Chinese military aircraft and warships have been entering the airspace and waters around the Korean Peninsula and the seas between South Korea and Japan more frequently since late 2017.
According to the United Nations Convention on the Law of the Sea (UNCLOS) states have freedom of navigation. Thus, Chinese military aircraft and warships entering the waters between South Korea and Japan, where Chinese geography does not extend natural maritime territorial rights, is still within the bounds of international law. However, there are some things to consider here.
First, Chinese entries increased beginning in late 2017 to two areas of particular importance.
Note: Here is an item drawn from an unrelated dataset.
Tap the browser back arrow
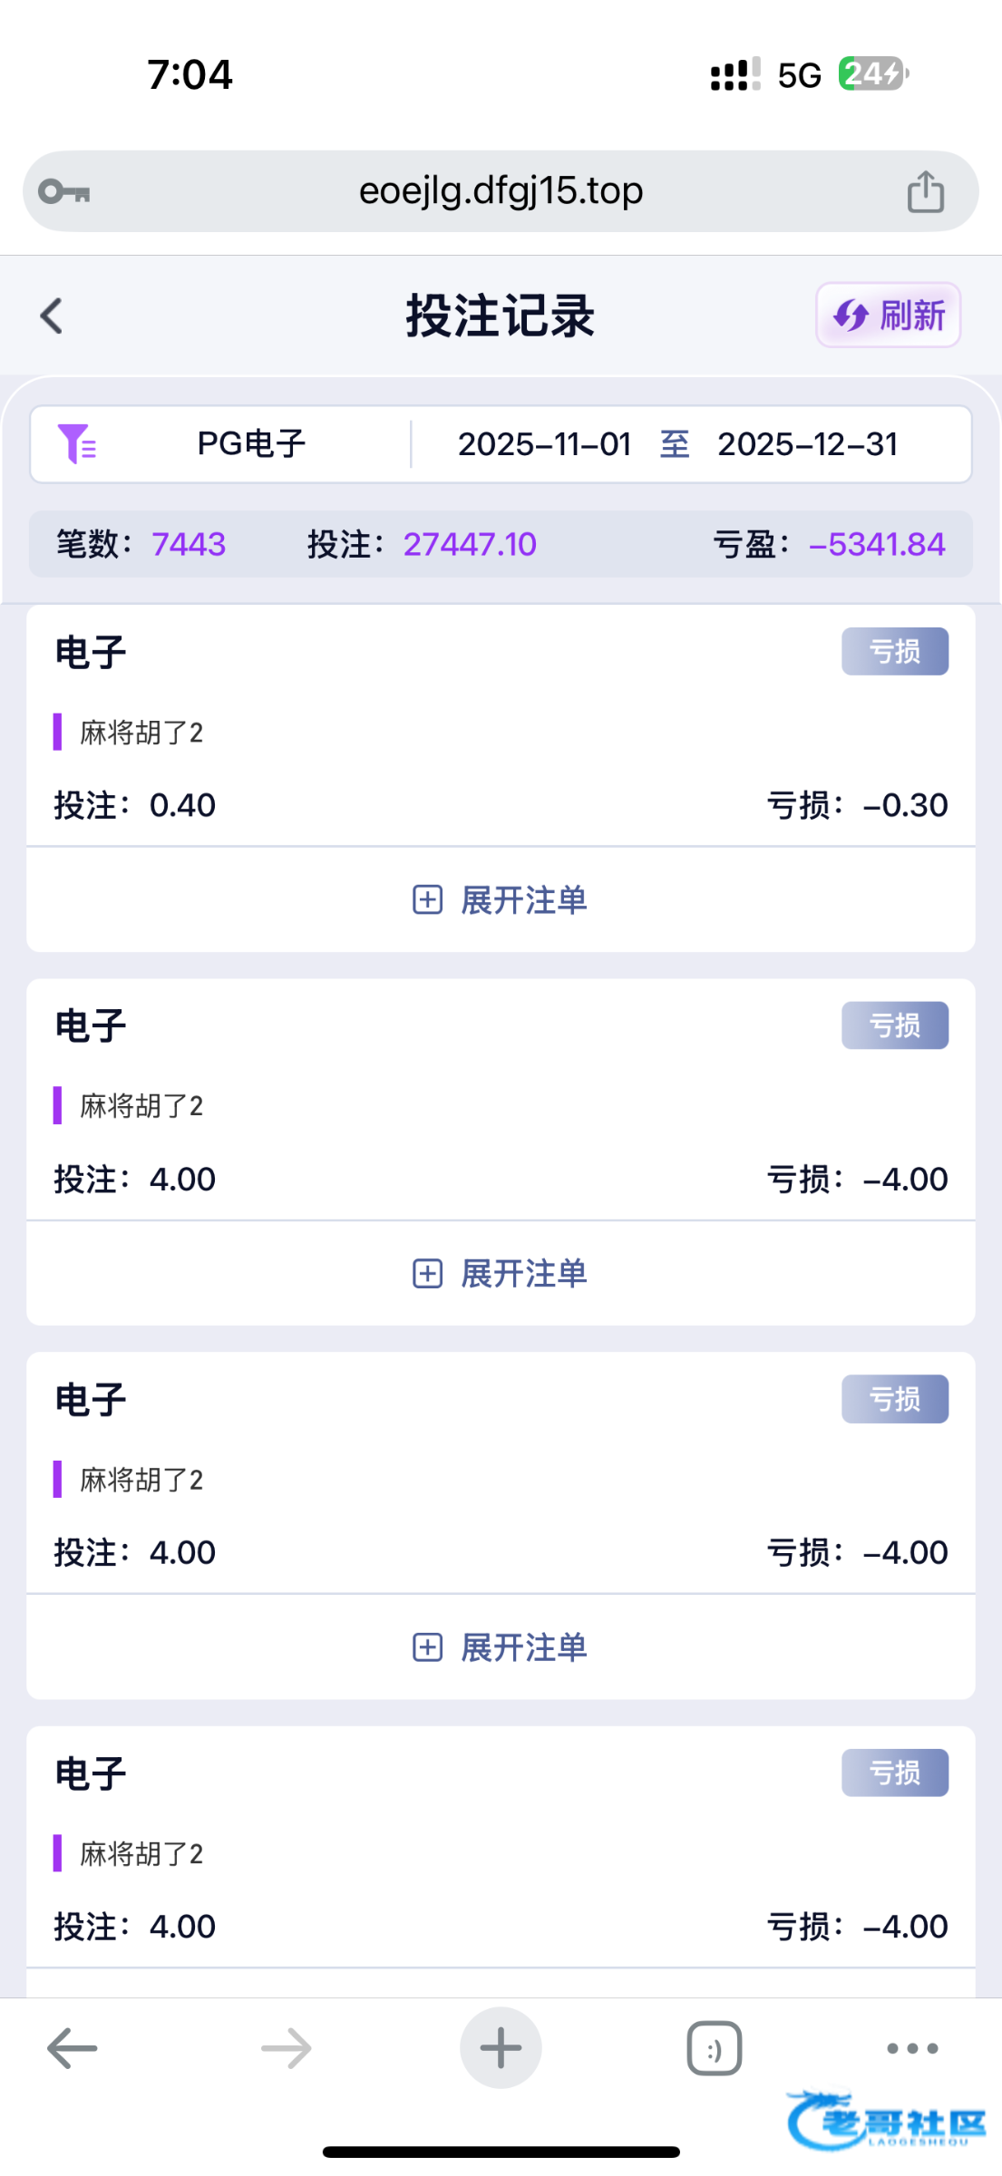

They increased their ventures into Korean air and waters. The number of Chinese military aircraft entries to the Korea Air Defense Identification Zone (KADIZ) has increased from 50 in 2016, to 80 in 2017, 140 times in 2018, and 150 times in 2019. In the case of warships, Chinese warships have been crossing the Exclusive Economic Zone (EEZ) provisional equidistant line and appeared near the Korean Peninsula. This has increased from 110 times each year in 2016 and 2017, to 230 in 2018, 290 in 2019, and 170 times as of Aug. 31, 2020. While China and South Korea have never reached a mutual agreement on the delimitation of their respective EEZs due to differing interpretations of what would constitute an “equitable solution,” the increase in the number of warships illustrates that the Chinese are engaging in more aggressive behavior than before regarding maritime boundaries.
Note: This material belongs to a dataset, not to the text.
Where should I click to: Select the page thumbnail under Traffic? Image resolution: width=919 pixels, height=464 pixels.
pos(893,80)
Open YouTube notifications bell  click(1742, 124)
China has also increased its ventures into territory between Korea and Japan. Long-range flights by Chinese military aircraft to the area around the island of Ulleungdo, located 120 kilometers east of the Korean Peninsula, between South Korea and Japan, have been taking place since late 2017. Until around 2015 or 2016, unauthorized entry of Chinese aircraft had been mainly limited to neighboring areas in the Yellow Sea, which separates China from the Korean Peninsula.
Second, this behavior follows a regular pattern. China entered the KADIZ over the sea between South Korea and Japan, without prior notification to Seoul, with great regularity at the end of each month. For example, military aircraft have made fairly regular entries at the end of the month: in 2018, they entered on Jan. 29, Feb. 27, April 28, July 27, Aug. 29, Oct. 29, Nov. 26 and Dec. 27. Such a regular pattern of behavior indicates that China views this area not as a transit space, but rather as zone of potential military operations.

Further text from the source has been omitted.